━━ Entries provided ━━

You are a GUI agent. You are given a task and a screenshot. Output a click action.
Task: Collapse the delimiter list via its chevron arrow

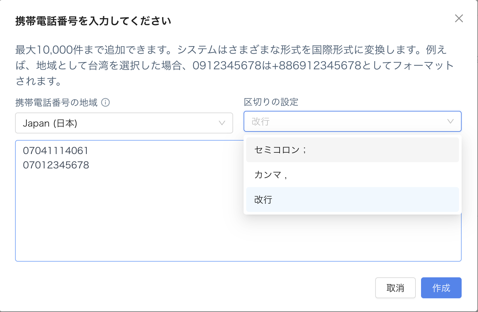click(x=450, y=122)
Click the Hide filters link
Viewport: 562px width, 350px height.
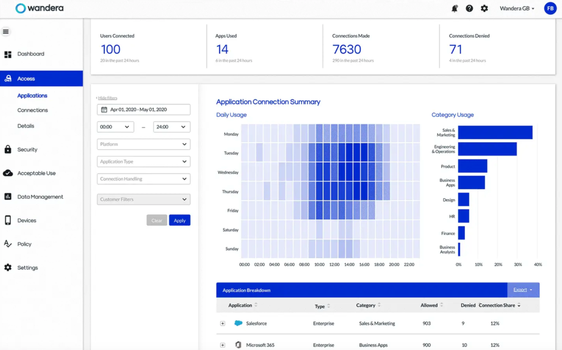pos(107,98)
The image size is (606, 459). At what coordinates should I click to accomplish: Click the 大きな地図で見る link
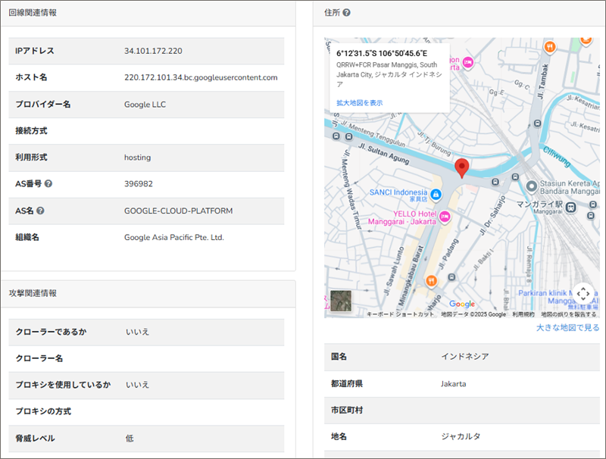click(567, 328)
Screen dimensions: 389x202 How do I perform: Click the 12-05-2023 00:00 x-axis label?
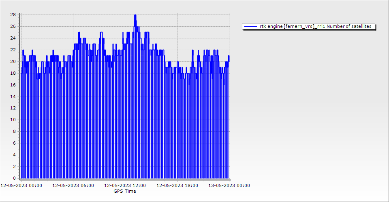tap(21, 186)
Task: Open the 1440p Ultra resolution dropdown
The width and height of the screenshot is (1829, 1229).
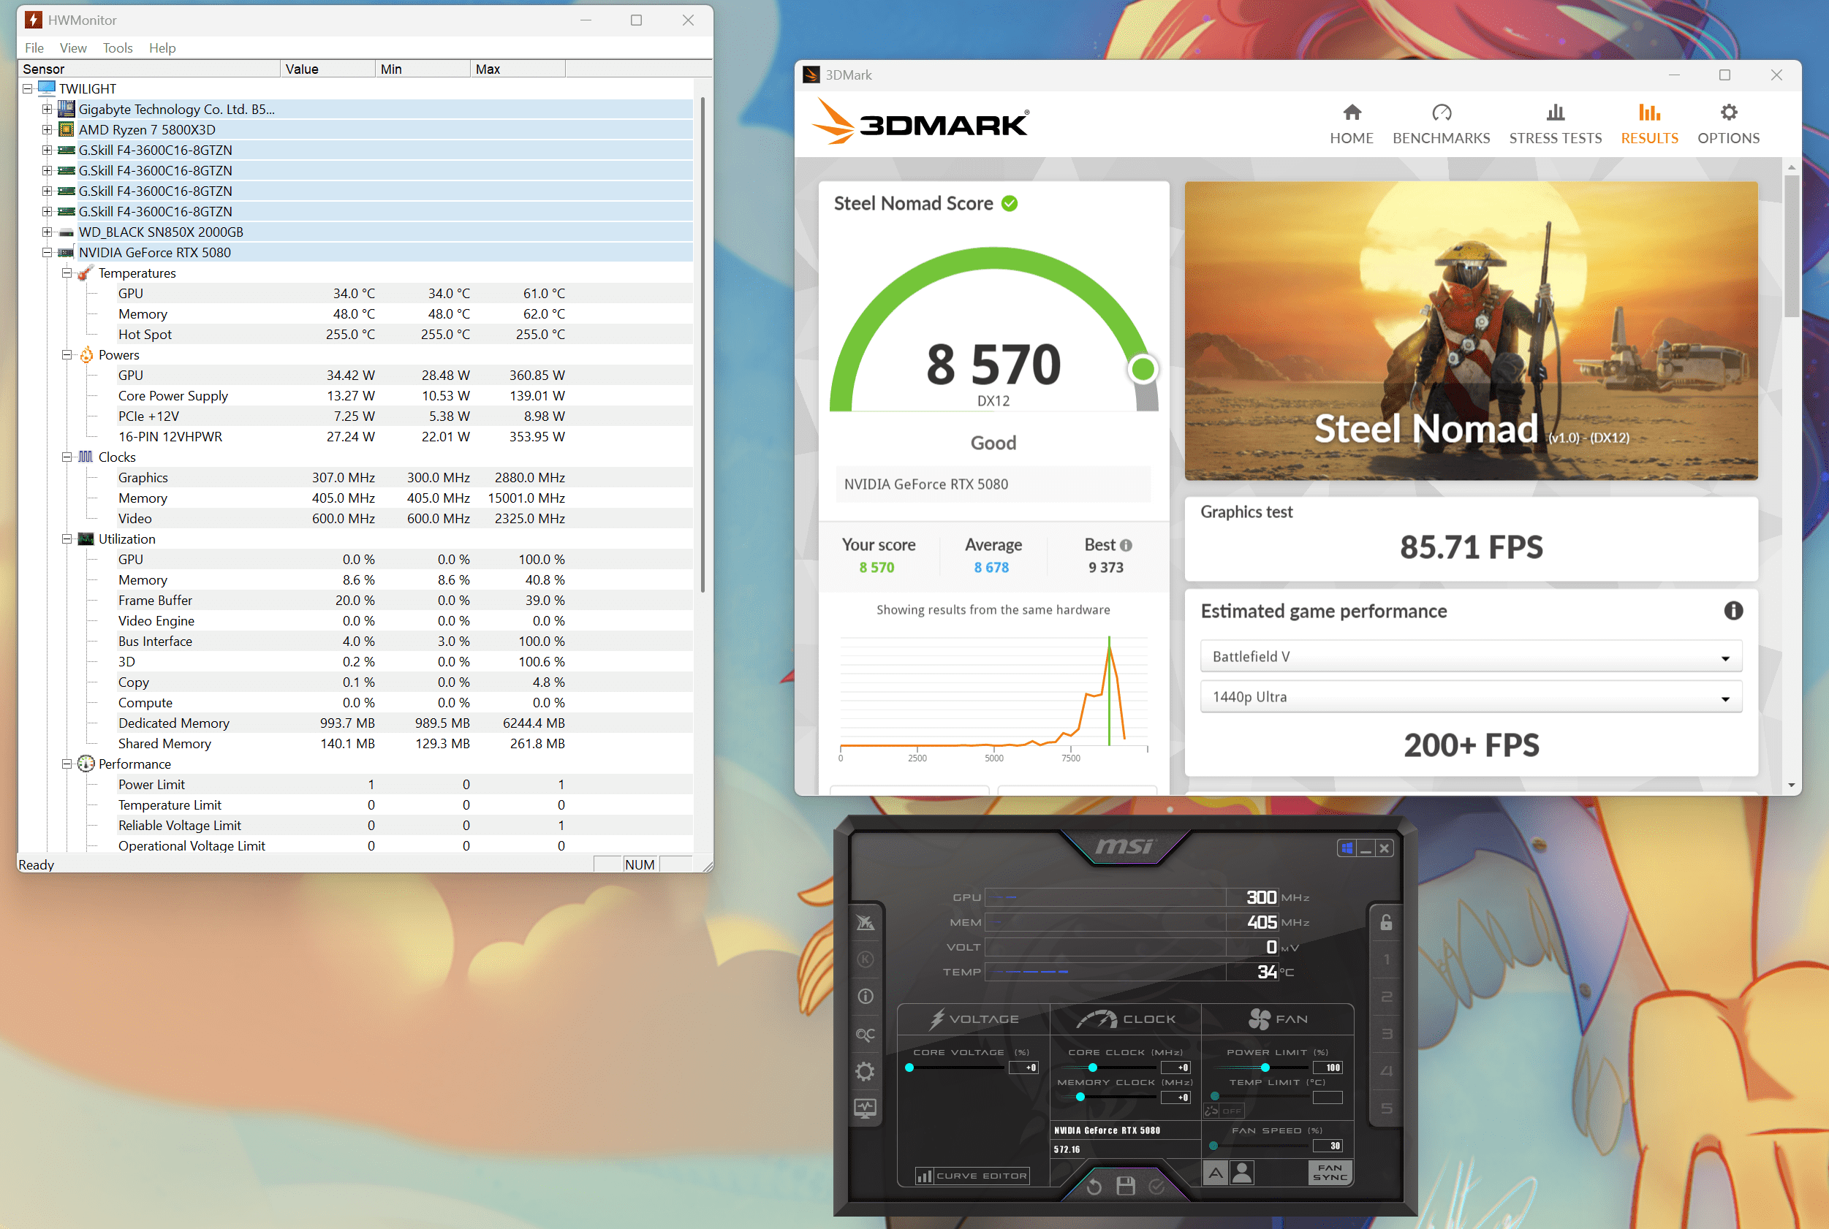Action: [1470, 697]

━━━
━━ Entries provided ━━

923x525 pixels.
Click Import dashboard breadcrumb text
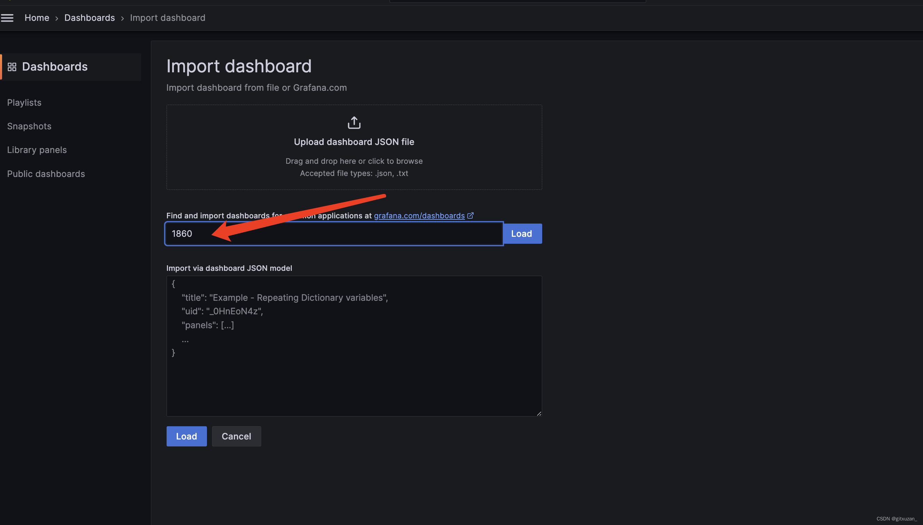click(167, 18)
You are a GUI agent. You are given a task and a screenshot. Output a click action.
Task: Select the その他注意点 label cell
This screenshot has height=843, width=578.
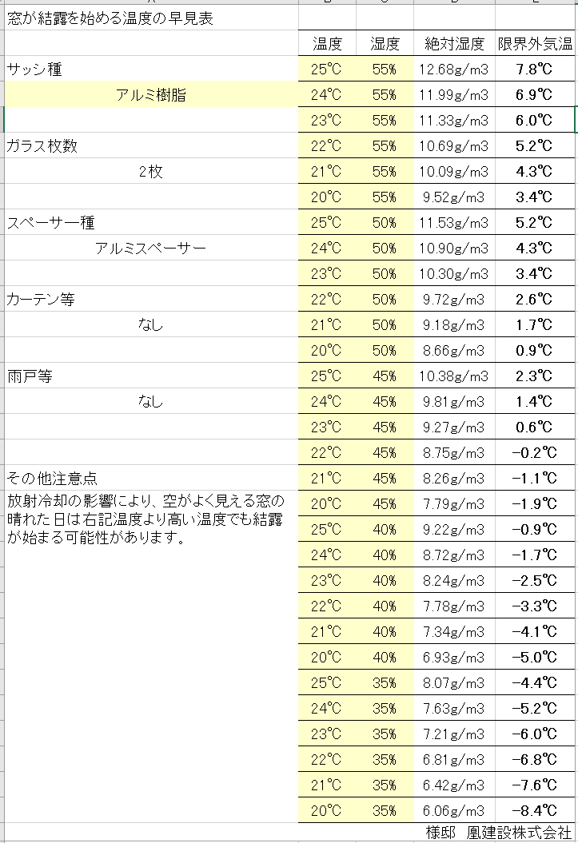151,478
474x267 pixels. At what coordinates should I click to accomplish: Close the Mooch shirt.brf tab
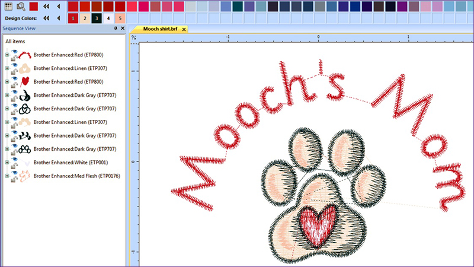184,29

━━━

### Stated goal
Return every line of the records above that contains the word "what". Treat uppercase and lowercase letters as different.

### Result for this exercise
The image size is (606, 459). At what coordinates should I click to accomplish: Click the 大きな地図で見る link
474x267 pixels. At what coordinates should I click to accomplish: Close the Mooch shirt.brf tab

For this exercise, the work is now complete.